Thanks for wrecking my life - but I forgive you! Rugby legend Gareth Thomas and his ex-wife


These days conversations between Welsh rugby legend Gareth Thomas and his ex-wife Jemma are few and far between.
Invariably, they take the form of the odd text message — which begin with the words ‘Hello stranger, how are things?’ — but rarely stray beyond polite pleasantries.
But this is the way, Jemma insists, it has to be if they are to cut the emotional bonds which still exist between them and finally ‘move on’.

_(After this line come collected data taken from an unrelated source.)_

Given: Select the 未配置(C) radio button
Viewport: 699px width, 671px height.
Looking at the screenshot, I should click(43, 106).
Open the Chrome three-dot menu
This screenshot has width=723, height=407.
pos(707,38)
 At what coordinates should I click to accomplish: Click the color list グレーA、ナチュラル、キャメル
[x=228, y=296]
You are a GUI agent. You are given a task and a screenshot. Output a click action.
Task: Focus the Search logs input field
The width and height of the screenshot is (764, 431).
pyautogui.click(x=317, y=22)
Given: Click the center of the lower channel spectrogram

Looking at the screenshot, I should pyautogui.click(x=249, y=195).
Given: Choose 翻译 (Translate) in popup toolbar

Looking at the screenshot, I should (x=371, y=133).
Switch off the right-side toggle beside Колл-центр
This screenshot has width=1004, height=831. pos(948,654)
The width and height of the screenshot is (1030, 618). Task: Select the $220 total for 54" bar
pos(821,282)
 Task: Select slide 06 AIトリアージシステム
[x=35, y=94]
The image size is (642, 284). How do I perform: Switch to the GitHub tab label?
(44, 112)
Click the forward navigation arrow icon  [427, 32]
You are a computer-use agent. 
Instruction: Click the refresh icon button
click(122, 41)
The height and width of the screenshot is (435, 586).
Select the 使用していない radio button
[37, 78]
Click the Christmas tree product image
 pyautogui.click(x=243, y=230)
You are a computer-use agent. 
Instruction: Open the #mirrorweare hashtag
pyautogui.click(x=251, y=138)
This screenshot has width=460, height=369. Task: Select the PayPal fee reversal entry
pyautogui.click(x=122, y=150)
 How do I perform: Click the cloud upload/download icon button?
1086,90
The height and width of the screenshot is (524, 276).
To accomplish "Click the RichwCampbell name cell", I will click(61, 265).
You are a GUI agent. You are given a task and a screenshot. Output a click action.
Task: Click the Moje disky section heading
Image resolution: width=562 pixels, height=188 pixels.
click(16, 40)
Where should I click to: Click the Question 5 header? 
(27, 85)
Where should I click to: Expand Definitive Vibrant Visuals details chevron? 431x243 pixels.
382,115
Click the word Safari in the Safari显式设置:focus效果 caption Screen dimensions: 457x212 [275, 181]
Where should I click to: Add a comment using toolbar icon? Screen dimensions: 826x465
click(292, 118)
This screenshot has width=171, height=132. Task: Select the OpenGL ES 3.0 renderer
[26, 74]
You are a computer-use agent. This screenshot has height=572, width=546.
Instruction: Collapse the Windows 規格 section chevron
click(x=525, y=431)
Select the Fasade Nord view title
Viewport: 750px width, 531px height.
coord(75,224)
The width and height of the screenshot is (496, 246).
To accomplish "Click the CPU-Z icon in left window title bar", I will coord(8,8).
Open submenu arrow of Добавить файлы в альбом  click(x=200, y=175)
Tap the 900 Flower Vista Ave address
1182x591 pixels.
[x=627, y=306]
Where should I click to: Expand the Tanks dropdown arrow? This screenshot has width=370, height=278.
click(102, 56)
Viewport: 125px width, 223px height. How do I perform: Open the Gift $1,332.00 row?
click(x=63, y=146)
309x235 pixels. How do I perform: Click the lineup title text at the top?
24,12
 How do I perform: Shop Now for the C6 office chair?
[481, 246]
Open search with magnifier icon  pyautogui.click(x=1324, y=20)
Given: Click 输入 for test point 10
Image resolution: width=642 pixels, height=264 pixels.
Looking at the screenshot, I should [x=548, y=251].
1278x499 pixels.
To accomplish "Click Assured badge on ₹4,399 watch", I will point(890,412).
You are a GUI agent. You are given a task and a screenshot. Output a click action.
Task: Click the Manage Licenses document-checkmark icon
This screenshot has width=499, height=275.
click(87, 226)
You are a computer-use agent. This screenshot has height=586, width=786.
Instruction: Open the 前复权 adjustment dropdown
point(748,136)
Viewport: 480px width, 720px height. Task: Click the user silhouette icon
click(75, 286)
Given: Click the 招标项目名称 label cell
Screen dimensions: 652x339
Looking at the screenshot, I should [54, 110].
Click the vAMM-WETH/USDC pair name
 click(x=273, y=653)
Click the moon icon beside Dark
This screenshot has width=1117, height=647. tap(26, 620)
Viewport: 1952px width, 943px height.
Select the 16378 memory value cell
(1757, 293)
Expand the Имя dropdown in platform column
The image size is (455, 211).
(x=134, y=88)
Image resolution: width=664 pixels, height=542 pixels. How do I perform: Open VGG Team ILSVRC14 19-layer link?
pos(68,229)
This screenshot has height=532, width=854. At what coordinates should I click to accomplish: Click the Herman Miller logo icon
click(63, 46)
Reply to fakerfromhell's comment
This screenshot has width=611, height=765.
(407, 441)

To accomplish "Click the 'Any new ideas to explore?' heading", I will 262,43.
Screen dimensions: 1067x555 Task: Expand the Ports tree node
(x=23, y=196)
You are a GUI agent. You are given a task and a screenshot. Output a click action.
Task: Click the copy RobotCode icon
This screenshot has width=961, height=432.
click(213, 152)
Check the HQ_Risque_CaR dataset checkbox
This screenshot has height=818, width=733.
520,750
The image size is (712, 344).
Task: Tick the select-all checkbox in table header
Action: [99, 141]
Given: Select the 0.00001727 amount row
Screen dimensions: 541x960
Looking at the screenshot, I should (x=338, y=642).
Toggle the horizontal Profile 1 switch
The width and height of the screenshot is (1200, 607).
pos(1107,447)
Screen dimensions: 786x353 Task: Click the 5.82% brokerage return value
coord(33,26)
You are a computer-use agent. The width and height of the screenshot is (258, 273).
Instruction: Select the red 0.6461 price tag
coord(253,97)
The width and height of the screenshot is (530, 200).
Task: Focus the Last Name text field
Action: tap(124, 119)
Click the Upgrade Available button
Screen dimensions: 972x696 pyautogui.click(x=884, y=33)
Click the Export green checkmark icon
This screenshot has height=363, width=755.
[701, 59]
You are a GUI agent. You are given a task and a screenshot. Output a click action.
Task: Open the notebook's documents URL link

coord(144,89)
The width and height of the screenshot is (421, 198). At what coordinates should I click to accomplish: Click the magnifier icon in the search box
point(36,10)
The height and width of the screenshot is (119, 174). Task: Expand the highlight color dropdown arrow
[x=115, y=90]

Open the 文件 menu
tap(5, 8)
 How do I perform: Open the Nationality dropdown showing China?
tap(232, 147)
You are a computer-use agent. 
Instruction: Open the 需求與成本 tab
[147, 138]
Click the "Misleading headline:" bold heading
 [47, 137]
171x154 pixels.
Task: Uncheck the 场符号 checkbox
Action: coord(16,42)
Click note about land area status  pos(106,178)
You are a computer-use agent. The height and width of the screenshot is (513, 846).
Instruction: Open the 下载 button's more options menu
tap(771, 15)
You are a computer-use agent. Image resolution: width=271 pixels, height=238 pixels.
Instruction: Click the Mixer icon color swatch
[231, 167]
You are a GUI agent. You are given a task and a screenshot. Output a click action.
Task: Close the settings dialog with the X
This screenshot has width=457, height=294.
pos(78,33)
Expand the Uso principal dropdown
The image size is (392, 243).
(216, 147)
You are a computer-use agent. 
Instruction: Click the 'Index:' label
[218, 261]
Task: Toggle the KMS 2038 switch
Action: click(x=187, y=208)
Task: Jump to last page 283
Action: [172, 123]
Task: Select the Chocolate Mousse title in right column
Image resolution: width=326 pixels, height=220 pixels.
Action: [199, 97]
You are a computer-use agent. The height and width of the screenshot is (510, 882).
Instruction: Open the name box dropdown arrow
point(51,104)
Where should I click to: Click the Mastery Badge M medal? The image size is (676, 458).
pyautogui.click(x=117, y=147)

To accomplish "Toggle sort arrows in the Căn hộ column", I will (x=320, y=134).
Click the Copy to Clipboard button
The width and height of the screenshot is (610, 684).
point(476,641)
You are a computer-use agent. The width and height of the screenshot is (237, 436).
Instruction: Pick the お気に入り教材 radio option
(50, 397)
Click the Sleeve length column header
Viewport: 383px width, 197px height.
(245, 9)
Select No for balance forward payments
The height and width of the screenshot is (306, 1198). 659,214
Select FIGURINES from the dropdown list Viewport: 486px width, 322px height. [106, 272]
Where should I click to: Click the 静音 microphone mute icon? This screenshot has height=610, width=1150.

Torment: Gareth Thomas struggled with his sexuality for years before admitting to wife Jemma he was gay
Torment: Gareth Thomas struggled with his sexuality for years before admitting to wife Jemma he was gay
It is one year since Gareth — former Wales and British Lions captain — publicly announced he was gay. He was the first top sportsman in Britain to do so while still playing.
In an exclusive interview with the Mail last December, Gareth, 36, spoke movingly of how he’d tried to suppress his true sexuality for 20 years and throughout his five-year marriage to his childhood sweetheart, Jemma.
Tormented by the guilt which almost drove him to suicide, he confessed to Jemma in 2006 — three years before he found the courage to go public.
Jemma, 34, supported his announcement and spoke at the time of her forgiveness and continuing love for Gareth: ‘I don’t regret a day I spent as his wife. We will always be the best of friends.’
 
But are they still the best of friends? It seems it has not been an easy journey for them.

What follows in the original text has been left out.